Dietitian

The dietitian’s role in the rheumatology team is not widely recognised. However, diet and nutrition have important functions in the management of musculoskeletal conditions and is an area which greatly interest patients.

The primary aim of the dietitian is to translate the most up to date scientific research on food, health and disease, into practical guidance to enable people to make appropriate lifestyle and food choices.

Dietitians in rheumatology will assess the current, recent or usual dietary intake of an individual and use this information as a basis for providing appropriate, evidence-based dietary guidance. Dietary advice given to an individual will nearly always need followed-up to assess its impact and evaluate progress. Other members of the family may be involved and lifestyle factors taken into account, so any advice is practical and feasible.

General dietary advice

  • Healthy eating advice
  • Weight management
  • Healthy eating for younger people (JCA)

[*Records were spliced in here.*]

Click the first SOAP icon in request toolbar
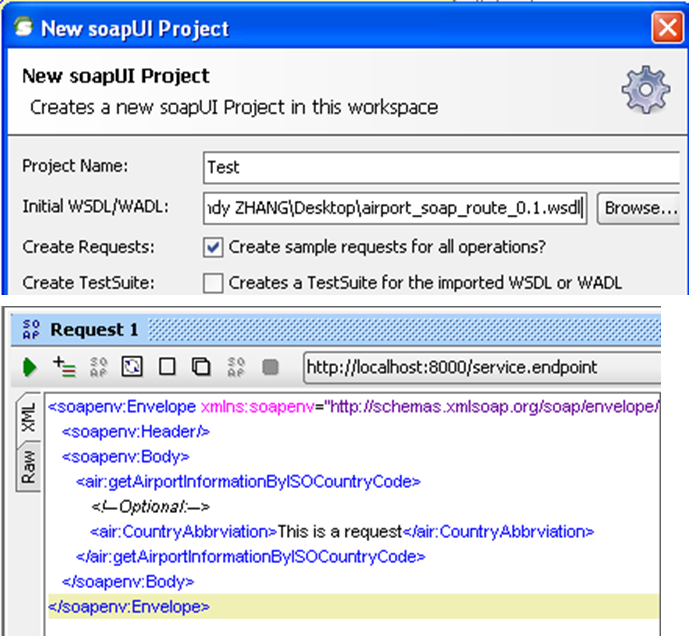The width and height of the screenshot is (689, 636). point(98,367)
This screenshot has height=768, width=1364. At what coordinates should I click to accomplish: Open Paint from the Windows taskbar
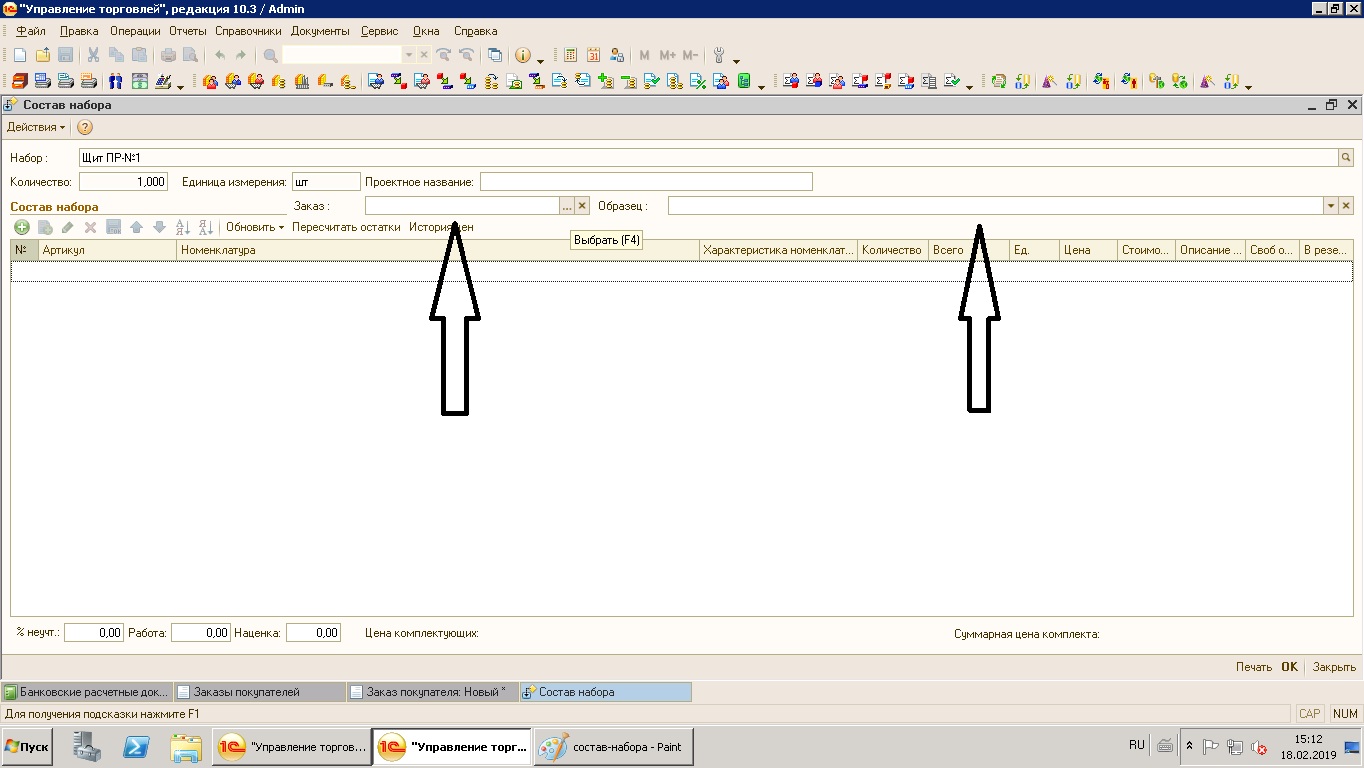click(x=614, y=747)
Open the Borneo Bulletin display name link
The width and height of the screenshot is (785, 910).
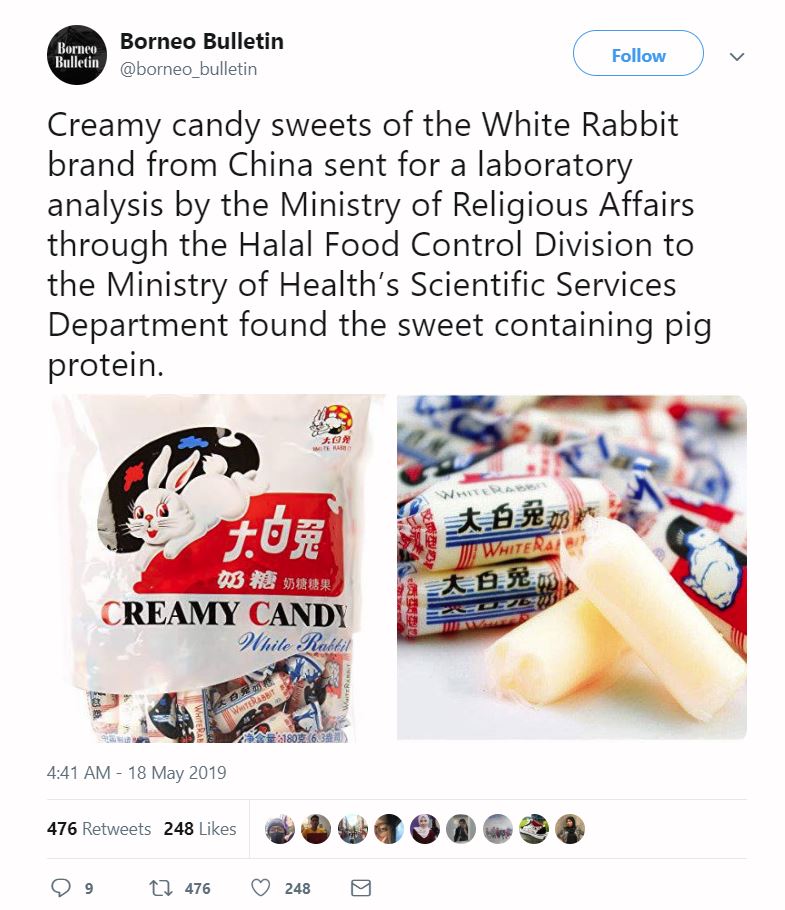(201, 41)
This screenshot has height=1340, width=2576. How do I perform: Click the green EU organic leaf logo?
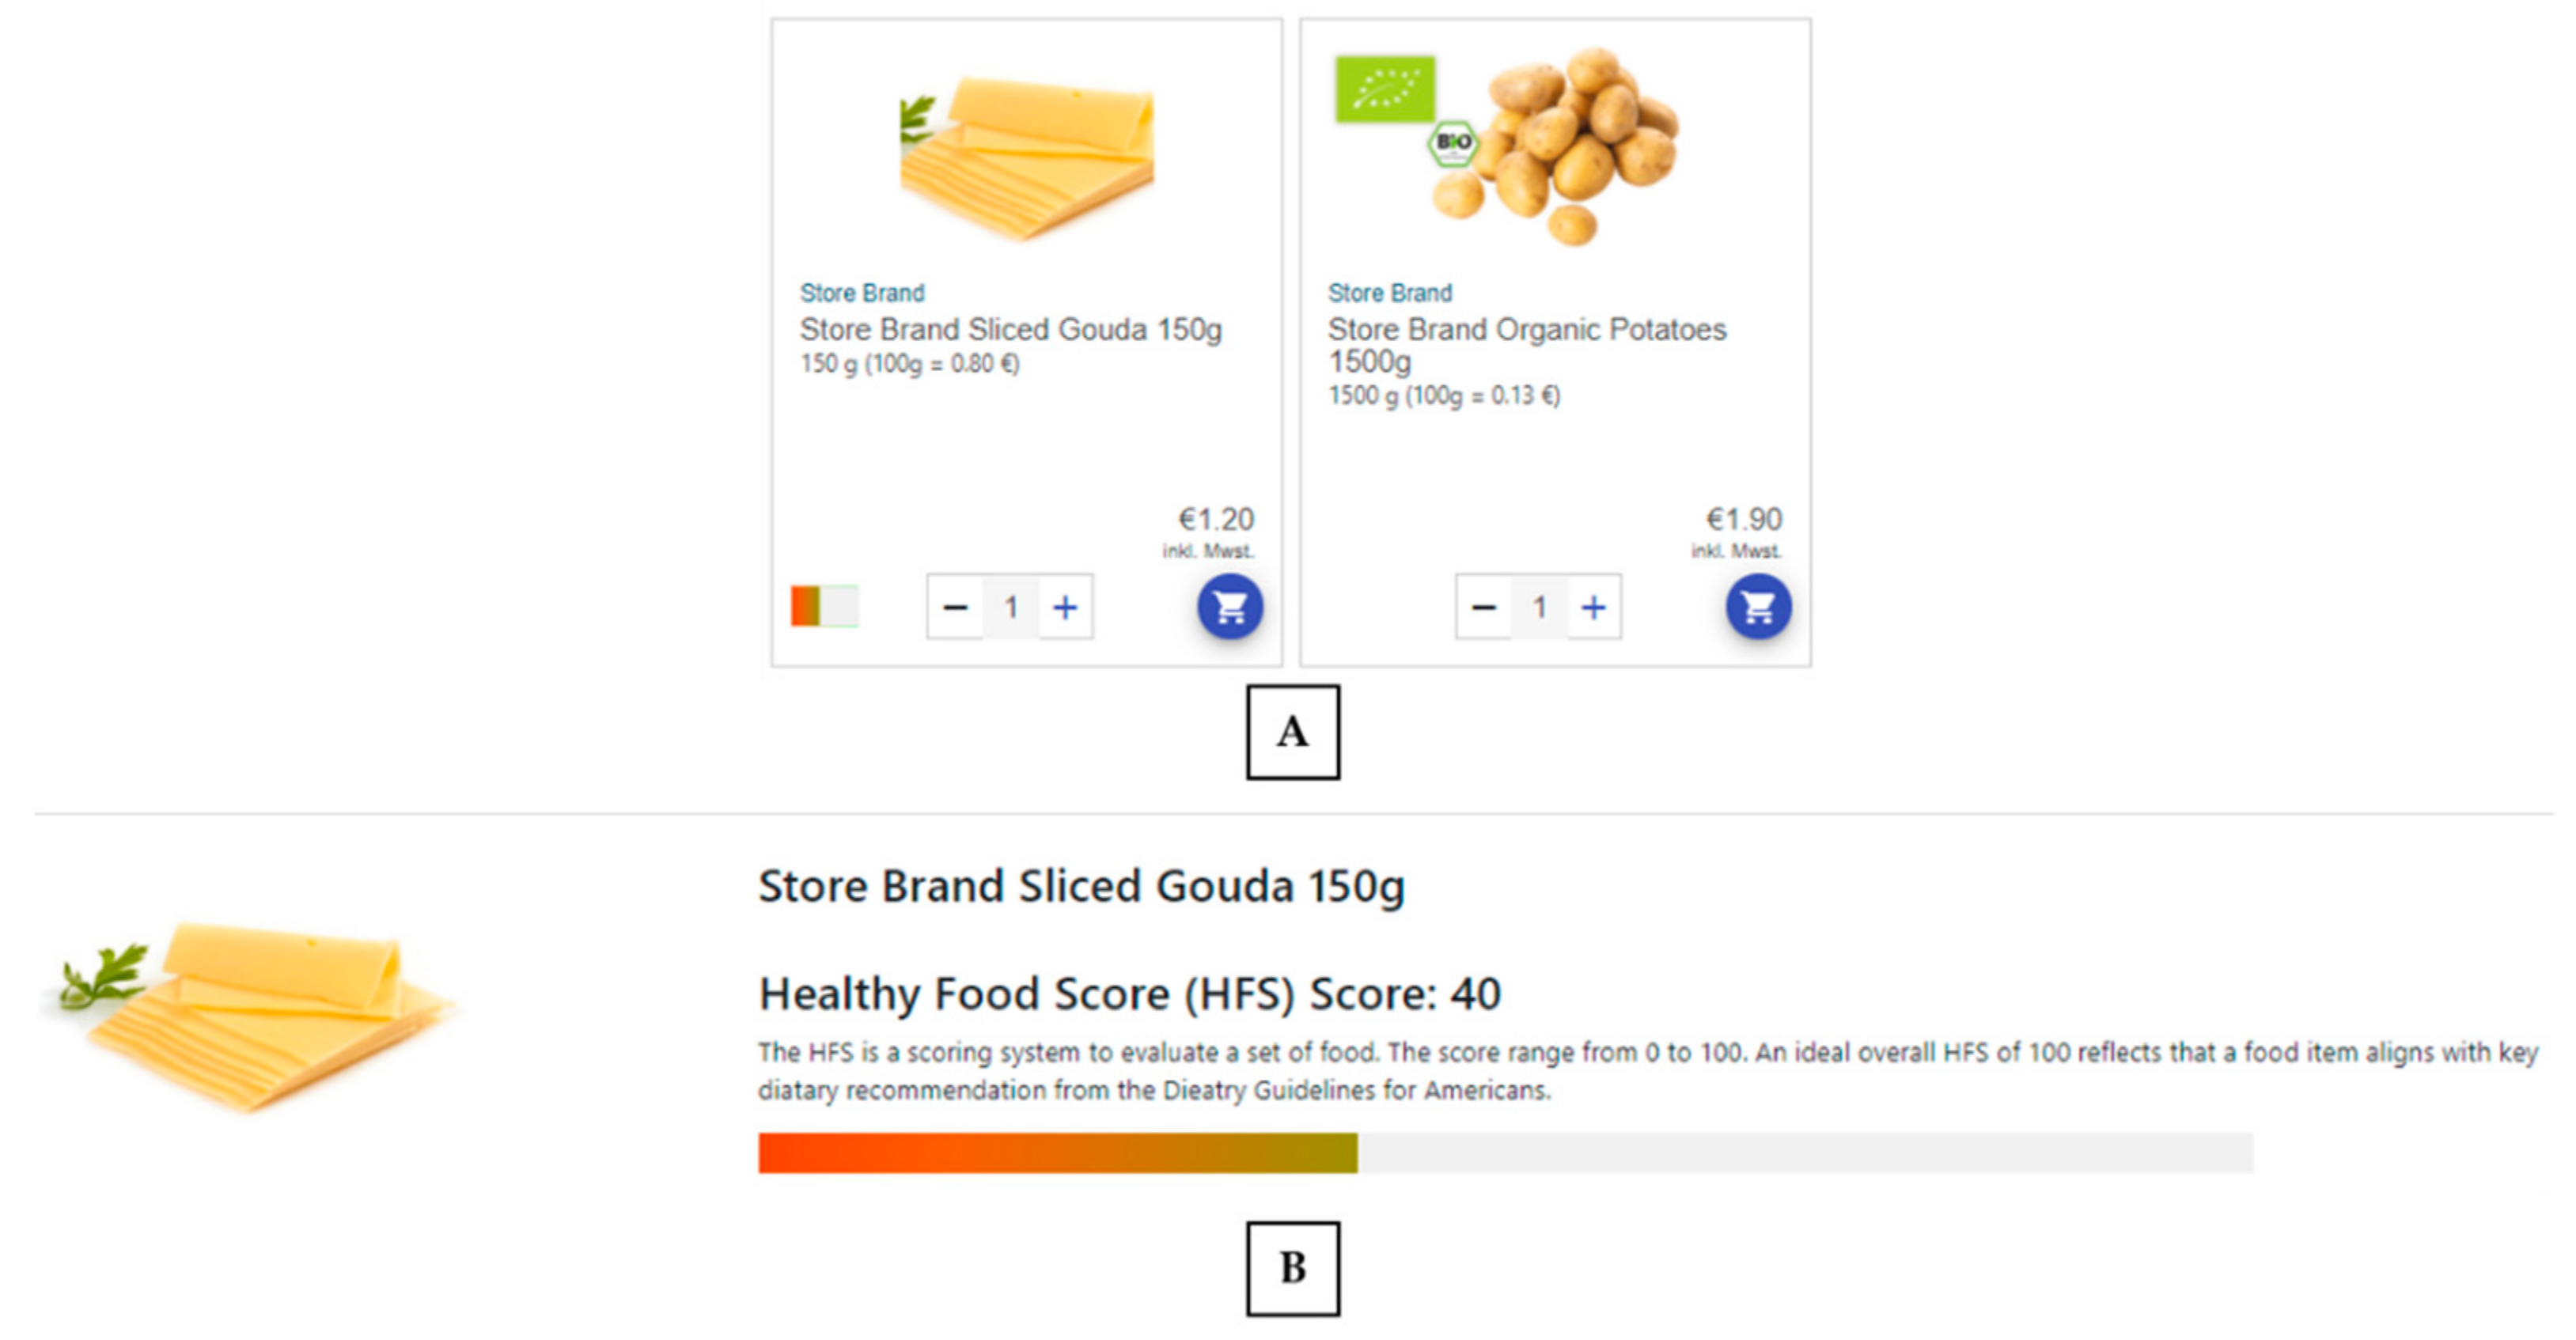coord(1385,89)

Specific advice for musculoskeletal conditions

  • Rheumatoid arthritis; gout
  • Advising patients about the (in)appropriateness of so-called ‘diets for arthritis’ and unscrambling the truths from the myths
  • Dietary supplements

Other dietary considerations

  • Cardiovascular disease risk
  • Osteoporosis prevention
  • Metabolic syndrome – dyslipidaemia, obesity
  • Diabetes

Access to dietary advice

Dietitians in rheumatology may be part of the rheumatology multidisciplinary team (MDT) and accept referrals directly from team members. More commonly patients have to be referred to the Nutrition and Dietetic Department for an individual appointment. Dietitians can also be involved in patient group sessions to provide general dietary advice and answer patients’ questions. An alternative way of providing general dietary advice is for the dietitian to educate other members of the MDT sufficiently for them to be able to give safe and evidence based advice and to know when to refer to a registered dietitian (RD).



Training

Training to become a dietitian usually consists of a recognised four-year university-based course leading to a BSc Honours Degree in Dietetics and/or Nutrition. In order to work in the NHS, dietitians must be on the Health Professions Council register. RDs are the only qualified health professionals that assess, diagnose and treat diet and nutrition problems at an individual and wider public health level.